• Description of the task: Can you turn the records below, from the line with "318x197 pixels. How" through the line with "coord(264,23)", into a numbered list, with blank lines left out?

• Supplied records:

• • •

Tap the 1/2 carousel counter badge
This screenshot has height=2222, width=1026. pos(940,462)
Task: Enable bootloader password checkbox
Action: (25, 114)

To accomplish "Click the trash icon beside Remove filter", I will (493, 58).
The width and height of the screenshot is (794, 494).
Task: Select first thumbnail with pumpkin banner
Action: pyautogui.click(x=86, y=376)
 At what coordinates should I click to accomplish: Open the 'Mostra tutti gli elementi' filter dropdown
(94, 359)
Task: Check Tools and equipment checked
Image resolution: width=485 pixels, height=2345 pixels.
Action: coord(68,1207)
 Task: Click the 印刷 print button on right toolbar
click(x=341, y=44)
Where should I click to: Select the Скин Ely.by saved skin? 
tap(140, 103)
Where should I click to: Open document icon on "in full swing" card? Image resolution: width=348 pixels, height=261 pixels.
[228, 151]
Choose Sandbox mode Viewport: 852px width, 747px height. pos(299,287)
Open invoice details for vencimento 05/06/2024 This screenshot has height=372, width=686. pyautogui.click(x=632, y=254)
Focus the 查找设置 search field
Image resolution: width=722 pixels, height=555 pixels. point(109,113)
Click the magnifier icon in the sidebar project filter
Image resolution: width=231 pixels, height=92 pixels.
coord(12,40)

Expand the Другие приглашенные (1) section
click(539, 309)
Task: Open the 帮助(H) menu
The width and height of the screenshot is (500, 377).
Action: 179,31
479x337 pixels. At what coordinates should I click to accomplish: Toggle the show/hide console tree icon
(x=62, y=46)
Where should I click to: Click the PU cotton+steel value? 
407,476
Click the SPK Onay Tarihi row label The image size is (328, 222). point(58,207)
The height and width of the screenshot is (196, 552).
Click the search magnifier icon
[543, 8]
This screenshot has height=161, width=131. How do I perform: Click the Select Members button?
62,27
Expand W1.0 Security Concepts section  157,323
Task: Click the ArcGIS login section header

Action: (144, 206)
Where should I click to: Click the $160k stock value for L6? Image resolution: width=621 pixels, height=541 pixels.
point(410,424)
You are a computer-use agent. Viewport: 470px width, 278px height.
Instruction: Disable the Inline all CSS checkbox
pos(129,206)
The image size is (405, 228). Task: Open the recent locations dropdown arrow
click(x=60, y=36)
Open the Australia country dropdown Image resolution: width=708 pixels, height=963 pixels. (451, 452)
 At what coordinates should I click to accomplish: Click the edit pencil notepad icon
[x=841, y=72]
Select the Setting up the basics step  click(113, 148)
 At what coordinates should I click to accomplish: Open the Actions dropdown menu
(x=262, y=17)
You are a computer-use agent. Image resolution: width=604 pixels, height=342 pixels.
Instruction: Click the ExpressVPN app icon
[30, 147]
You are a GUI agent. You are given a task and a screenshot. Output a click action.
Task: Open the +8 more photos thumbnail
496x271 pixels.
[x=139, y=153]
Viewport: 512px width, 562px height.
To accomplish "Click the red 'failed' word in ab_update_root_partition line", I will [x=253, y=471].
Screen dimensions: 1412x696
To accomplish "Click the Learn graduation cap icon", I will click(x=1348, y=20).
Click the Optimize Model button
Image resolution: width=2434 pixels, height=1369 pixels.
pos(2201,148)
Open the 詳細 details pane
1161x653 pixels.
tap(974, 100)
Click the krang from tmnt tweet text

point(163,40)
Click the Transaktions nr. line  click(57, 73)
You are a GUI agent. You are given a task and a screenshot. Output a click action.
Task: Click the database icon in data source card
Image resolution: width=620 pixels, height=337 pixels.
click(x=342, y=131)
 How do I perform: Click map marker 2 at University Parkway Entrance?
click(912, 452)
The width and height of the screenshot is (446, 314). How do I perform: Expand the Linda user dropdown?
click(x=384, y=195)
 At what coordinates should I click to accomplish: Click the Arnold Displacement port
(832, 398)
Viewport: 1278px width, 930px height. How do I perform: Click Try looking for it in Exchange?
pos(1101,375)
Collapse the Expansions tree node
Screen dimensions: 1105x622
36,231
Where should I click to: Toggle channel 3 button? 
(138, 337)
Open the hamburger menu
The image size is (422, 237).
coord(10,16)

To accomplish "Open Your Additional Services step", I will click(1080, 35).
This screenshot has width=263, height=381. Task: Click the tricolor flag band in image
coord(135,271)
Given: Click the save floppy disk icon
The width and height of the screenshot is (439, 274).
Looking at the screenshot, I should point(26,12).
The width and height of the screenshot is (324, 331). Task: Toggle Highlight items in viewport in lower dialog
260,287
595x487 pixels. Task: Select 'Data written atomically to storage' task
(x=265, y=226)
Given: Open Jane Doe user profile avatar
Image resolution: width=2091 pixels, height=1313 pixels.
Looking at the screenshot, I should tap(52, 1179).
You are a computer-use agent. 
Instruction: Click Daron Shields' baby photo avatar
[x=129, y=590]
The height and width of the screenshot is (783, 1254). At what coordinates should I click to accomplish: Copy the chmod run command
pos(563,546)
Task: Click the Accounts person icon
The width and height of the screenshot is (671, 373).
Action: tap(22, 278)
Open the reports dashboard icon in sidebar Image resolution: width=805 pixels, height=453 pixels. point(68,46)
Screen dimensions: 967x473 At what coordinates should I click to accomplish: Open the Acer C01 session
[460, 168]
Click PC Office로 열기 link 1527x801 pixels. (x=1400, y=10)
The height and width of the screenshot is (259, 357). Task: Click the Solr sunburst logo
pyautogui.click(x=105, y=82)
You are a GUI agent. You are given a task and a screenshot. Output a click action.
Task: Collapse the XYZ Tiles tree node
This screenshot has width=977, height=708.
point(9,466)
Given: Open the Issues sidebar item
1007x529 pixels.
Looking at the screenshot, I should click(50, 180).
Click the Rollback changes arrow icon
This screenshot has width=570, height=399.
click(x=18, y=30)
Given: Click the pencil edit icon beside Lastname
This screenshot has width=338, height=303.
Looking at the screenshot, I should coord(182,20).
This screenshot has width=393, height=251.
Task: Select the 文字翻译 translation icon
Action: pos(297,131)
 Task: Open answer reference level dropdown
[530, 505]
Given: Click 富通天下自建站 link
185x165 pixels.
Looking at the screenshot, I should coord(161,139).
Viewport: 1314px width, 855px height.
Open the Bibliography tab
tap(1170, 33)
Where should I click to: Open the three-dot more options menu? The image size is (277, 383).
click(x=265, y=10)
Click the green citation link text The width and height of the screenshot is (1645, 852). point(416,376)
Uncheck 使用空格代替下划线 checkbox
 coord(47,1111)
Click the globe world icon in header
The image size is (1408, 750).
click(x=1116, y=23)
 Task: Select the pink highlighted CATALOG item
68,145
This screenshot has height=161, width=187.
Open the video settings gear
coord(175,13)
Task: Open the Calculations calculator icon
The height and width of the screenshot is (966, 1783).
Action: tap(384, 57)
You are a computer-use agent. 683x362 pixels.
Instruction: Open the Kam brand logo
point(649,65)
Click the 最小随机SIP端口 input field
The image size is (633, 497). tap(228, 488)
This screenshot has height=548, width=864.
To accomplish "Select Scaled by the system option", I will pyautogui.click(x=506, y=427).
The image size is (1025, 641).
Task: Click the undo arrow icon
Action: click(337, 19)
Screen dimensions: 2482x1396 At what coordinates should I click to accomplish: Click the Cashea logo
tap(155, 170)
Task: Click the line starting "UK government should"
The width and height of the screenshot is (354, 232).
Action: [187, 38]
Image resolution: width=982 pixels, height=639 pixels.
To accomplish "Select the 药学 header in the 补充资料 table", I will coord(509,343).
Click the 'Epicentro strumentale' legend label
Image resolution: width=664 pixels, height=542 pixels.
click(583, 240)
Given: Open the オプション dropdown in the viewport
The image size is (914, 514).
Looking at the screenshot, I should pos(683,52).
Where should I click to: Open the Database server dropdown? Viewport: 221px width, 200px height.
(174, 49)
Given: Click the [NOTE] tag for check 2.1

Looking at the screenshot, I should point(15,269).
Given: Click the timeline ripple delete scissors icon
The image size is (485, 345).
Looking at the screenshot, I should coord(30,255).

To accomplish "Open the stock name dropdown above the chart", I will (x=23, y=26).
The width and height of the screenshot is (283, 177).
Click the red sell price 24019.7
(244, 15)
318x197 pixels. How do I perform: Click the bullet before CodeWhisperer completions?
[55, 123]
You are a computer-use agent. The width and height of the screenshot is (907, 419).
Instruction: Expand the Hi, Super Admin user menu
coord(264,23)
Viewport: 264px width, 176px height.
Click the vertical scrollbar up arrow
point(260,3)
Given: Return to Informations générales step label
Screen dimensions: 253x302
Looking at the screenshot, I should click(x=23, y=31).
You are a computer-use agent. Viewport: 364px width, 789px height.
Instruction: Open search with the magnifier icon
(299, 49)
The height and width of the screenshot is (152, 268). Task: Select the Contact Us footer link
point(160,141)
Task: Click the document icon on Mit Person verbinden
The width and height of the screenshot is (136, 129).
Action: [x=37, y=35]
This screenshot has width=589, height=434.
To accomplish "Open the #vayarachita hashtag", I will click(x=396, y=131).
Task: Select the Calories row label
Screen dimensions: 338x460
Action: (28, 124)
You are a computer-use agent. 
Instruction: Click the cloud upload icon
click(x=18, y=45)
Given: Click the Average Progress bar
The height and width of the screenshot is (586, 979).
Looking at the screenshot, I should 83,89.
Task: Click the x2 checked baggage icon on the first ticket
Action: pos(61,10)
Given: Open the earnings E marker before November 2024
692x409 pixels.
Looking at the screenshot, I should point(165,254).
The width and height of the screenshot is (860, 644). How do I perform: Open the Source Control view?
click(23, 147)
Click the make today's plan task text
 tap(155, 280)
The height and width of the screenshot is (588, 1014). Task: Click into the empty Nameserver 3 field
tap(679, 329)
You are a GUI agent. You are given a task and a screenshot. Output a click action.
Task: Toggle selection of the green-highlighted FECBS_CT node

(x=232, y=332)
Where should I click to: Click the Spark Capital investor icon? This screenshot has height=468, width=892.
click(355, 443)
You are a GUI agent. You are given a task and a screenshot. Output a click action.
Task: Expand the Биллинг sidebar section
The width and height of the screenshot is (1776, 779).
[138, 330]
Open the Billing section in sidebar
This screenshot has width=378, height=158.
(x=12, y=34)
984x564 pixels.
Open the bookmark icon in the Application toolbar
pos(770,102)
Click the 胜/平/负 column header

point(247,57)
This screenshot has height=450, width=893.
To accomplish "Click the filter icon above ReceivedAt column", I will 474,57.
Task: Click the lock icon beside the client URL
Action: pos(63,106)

• • •

• Written solution:
1. 318x197 pixels. How do I perform: Click the bullet before CodeWhisperer completions?
2. [55, 123]
3. You are a computer-use agent. The width and height of the screenshot is (907, 419).
4. Instruction: Expand the Hi, Super Admin user menu
5. coord(264,23)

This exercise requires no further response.